### [The task]
For the string "name", count the lines in the records below that contain it. Answer with that number alone.

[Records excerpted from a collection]
"""

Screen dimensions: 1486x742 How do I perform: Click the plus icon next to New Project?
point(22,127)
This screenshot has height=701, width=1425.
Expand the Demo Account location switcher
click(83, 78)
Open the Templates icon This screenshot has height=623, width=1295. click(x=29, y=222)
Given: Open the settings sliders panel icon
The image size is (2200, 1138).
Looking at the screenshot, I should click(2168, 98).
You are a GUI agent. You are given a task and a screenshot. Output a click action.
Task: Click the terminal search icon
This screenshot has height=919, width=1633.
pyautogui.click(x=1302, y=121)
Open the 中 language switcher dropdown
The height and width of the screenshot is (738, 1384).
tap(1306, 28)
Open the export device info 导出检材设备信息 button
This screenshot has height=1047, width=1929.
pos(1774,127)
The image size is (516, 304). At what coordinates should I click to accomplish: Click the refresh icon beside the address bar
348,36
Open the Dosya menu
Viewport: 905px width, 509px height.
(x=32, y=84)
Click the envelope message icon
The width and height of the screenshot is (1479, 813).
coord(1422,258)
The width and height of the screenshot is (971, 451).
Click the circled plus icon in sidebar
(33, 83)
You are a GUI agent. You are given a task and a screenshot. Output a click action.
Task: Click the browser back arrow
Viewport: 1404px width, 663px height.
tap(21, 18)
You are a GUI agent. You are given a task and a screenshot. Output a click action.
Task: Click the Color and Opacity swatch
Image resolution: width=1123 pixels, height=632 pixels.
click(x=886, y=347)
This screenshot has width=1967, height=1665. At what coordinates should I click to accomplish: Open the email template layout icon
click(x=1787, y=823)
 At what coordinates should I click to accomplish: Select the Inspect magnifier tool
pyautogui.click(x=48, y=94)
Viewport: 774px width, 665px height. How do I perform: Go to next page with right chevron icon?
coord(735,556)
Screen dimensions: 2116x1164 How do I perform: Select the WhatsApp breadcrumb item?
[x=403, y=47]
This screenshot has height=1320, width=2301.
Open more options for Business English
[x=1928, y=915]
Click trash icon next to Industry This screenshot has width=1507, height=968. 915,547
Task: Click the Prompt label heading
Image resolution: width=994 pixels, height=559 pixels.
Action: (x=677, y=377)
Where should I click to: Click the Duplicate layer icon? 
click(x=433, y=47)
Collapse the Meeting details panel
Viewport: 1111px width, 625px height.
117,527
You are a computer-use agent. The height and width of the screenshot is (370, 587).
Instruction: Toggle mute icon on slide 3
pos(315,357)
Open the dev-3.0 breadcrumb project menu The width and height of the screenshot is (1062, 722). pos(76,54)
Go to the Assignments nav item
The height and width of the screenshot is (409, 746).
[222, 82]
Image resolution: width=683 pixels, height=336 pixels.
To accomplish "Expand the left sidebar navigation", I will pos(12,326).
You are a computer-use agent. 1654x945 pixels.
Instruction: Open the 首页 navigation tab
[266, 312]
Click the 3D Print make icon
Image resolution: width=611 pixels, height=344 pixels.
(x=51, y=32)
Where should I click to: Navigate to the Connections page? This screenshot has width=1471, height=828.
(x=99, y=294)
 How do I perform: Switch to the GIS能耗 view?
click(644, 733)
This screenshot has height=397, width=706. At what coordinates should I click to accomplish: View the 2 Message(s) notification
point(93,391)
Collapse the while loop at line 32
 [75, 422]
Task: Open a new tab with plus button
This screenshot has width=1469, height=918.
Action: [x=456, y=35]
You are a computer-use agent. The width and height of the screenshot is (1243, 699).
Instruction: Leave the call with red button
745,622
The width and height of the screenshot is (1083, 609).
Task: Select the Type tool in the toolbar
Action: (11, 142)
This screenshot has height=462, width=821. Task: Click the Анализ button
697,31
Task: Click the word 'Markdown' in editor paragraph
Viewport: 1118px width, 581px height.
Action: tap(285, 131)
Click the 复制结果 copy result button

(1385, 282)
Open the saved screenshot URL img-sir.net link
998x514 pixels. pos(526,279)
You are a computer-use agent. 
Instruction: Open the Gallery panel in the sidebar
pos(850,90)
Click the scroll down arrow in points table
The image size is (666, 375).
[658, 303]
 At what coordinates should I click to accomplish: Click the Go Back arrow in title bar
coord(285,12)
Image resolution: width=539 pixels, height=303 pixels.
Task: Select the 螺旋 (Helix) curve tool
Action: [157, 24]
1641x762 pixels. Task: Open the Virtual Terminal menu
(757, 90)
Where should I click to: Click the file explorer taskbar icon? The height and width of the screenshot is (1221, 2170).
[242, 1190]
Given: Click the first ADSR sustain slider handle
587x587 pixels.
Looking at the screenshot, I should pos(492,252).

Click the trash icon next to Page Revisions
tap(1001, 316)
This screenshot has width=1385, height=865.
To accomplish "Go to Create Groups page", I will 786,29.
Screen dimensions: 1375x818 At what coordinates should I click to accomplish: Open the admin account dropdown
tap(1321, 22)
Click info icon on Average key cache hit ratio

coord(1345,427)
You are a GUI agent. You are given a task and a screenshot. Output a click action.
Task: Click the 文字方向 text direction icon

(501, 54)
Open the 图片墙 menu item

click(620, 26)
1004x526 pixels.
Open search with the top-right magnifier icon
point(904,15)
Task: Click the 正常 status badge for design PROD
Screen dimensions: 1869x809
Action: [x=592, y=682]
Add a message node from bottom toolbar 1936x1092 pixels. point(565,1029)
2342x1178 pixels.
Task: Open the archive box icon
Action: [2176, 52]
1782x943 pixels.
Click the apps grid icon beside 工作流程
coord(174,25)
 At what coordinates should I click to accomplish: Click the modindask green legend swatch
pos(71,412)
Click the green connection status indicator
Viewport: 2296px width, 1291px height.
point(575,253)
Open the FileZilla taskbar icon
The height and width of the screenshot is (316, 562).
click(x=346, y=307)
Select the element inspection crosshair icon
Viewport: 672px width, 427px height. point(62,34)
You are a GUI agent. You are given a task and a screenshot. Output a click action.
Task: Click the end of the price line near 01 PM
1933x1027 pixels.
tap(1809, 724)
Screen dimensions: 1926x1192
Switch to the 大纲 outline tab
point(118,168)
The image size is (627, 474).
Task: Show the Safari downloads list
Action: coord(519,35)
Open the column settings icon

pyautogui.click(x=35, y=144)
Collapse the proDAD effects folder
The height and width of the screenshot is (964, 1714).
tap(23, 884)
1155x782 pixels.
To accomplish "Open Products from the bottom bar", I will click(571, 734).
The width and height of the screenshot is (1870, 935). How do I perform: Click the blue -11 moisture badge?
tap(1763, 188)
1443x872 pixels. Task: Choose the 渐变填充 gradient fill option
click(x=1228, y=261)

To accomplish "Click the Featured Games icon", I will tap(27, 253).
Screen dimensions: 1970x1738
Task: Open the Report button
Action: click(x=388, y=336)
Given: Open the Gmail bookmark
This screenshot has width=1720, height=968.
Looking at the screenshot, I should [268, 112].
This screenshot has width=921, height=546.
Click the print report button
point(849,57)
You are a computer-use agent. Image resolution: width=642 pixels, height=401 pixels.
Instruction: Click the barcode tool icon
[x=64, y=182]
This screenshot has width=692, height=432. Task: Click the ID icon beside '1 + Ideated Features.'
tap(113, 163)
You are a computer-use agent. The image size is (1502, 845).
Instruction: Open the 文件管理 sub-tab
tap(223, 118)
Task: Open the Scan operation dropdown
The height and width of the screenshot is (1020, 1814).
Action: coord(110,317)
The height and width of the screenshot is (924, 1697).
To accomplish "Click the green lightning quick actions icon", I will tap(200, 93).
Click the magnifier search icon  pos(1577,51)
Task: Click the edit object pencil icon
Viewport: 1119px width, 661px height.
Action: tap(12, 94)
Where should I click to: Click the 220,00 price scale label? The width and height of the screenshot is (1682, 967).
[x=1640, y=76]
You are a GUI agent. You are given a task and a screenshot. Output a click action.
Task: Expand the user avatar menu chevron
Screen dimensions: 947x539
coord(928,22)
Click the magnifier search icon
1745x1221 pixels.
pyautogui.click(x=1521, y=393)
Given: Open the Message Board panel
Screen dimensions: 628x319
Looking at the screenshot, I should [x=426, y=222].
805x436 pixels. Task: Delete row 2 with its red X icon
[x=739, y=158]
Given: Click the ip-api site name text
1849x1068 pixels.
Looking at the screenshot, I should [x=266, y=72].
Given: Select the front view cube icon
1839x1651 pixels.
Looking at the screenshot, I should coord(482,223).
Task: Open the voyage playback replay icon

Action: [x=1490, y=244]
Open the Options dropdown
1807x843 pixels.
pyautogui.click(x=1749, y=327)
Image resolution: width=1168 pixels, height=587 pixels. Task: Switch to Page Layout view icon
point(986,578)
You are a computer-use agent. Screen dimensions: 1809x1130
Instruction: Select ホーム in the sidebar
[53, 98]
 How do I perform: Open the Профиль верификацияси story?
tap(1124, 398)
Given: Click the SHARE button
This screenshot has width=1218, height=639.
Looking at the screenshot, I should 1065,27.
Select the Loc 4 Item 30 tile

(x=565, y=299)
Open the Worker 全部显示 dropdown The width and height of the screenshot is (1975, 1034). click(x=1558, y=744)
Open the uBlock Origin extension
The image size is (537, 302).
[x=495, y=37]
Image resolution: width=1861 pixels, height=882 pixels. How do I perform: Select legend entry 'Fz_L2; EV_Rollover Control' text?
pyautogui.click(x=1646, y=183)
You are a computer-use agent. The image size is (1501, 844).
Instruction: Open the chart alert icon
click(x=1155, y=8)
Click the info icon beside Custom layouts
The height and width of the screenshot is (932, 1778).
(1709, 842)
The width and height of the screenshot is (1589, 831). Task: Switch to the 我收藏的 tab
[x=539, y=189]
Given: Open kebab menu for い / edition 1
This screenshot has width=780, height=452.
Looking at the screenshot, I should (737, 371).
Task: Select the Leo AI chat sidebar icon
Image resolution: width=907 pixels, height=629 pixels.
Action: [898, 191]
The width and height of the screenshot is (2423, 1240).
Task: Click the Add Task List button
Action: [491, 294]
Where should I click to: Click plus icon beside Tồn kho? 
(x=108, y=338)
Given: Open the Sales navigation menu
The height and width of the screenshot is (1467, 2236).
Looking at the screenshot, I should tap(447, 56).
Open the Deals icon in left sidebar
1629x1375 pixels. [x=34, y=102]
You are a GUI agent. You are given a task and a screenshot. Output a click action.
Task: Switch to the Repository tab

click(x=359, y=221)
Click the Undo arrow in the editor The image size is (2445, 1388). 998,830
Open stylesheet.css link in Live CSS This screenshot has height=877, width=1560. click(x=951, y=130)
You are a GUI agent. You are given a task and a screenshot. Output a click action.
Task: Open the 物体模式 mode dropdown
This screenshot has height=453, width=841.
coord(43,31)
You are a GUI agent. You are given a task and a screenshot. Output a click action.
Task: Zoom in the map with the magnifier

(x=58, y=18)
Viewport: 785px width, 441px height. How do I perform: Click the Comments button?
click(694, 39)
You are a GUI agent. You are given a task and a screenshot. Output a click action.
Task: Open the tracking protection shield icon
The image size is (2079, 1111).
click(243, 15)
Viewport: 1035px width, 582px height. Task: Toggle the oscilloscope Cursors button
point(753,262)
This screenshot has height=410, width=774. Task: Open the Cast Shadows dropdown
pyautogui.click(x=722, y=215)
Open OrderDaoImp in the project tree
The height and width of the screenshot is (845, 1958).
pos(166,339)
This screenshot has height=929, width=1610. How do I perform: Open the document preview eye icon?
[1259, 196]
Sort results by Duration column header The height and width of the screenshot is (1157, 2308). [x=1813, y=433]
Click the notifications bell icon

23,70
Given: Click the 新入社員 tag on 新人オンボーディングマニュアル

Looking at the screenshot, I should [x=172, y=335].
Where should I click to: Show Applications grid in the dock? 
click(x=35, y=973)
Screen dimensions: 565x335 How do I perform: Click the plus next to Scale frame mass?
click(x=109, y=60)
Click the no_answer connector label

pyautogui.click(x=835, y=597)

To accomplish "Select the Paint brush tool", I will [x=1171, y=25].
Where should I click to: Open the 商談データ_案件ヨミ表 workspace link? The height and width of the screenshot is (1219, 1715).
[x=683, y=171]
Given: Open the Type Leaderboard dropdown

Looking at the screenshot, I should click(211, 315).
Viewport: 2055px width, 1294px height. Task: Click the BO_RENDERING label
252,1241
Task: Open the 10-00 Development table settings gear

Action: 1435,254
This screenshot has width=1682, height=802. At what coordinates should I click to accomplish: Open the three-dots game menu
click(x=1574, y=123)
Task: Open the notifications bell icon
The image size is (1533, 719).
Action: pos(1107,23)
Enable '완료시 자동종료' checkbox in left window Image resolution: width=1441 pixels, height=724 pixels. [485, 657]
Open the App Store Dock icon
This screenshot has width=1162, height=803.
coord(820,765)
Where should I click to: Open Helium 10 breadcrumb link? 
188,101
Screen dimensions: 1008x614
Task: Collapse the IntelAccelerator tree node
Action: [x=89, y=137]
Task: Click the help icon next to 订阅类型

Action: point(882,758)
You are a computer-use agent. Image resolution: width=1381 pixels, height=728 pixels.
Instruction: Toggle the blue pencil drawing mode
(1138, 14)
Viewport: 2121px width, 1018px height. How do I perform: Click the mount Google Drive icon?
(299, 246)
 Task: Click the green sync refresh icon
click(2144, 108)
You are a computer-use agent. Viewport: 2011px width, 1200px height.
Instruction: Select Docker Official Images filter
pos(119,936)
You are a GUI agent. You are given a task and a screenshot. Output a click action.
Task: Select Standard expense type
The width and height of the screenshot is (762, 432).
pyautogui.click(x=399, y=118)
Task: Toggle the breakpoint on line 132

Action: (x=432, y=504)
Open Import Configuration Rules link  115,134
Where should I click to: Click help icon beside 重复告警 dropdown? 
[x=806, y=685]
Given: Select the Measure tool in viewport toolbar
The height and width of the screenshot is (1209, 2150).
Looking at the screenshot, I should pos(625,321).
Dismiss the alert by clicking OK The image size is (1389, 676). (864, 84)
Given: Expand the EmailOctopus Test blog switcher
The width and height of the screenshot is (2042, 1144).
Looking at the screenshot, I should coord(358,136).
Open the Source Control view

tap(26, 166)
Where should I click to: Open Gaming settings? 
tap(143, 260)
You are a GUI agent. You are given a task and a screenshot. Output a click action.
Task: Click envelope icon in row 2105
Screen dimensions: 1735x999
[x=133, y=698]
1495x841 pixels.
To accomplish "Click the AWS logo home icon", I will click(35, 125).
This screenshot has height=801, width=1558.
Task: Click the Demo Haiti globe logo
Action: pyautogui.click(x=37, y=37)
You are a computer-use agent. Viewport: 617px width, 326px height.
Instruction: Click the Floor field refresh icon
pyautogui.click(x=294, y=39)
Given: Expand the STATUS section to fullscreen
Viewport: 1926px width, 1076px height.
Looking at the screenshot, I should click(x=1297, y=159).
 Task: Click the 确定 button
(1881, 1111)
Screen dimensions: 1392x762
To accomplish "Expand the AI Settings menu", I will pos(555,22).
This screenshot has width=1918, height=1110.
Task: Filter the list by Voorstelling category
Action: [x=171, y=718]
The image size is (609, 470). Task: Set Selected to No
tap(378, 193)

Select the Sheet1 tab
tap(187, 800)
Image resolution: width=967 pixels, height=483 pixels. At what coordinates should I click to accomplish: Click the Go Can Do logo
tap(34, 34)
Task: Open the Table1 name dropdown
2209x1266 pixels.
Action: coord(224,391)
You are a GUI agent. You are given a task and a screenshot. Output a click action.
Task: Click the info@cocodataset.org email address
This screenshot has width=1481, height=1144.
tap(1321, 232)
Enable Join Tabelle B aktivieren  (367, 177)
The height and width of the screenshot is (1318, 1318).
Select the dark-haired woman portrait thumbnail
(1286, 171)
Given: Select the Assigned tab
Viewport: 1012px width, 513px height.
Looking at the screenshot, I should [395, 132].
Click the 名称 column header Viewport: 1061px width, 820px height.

"""

### [Exercise result]
2